The neurobiological substrates of authority: costs and benefits. (Nov 2011)
“One cost of exerting authority is that its operation may be degraded under conditions of stress … this may be manifest in part as the ‘hubris syndrome’,
Professor Trevor W Robbins, Head of Psychology Department at the Behavioural and Clinical Neuroscience Institute, University of Cambridge.
Published summary of a paper presented as part of the Tanner Lectures delivered at Clare Hall, Cambridge University, in November 2011.
Relatively little is known about how social authority is mediated by the brain. However, the executive functioning of the frontal lobes provides a useful model for understanding the importance of control over environmental contingencies and the resolution of conflict.

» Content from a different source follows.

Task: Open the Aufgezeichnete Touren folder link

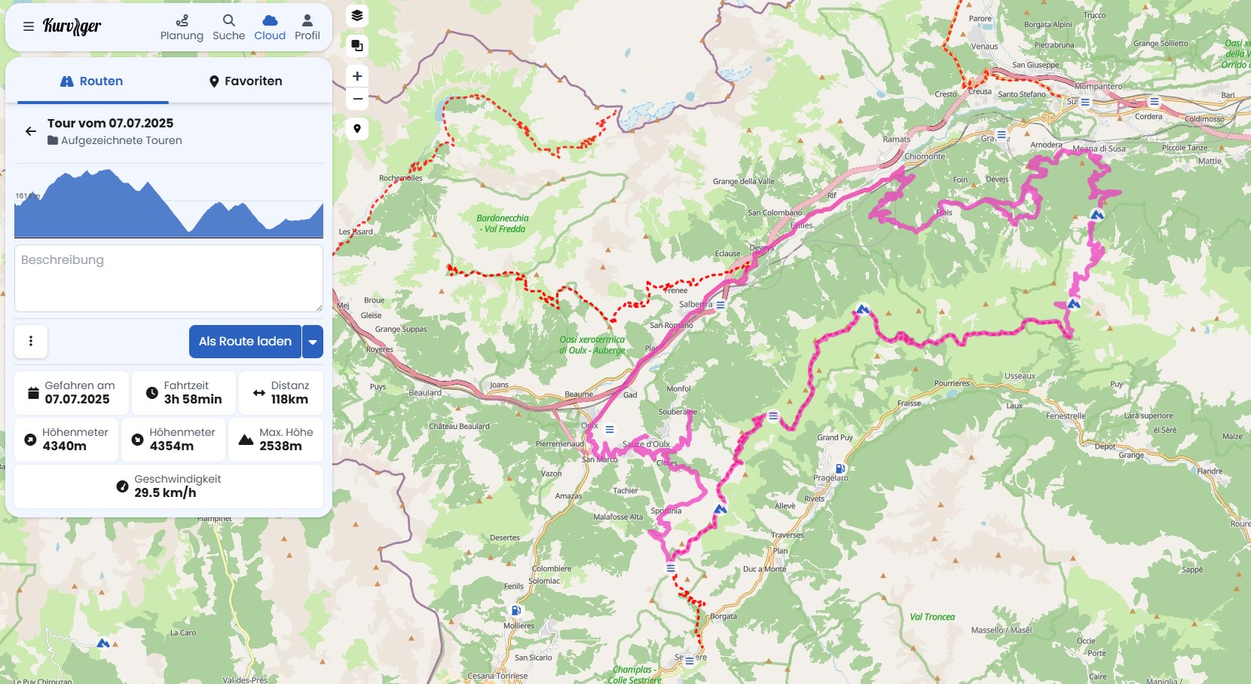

Neurobiological benefits of control are particularly evident in the regulation of the impact of stressors on the individual, but may also have intrinsically rewarding properties. One possible cost of exerting authority is that its operation may be degraded under conditions of stress (for example, resulting from exposure to a profusion of problems requiring difficult decisions).
Speculatively, this may be manifest in part as the ‘hubris syndrome’, an acquired personality disorder that often afflicts politicians (and probably others in positions of authority), with serious consequences for society 1. This Response will thus suggest that the benefits and costs of authority may potentially be understood in terms of decision-making mechanisms of the human brain.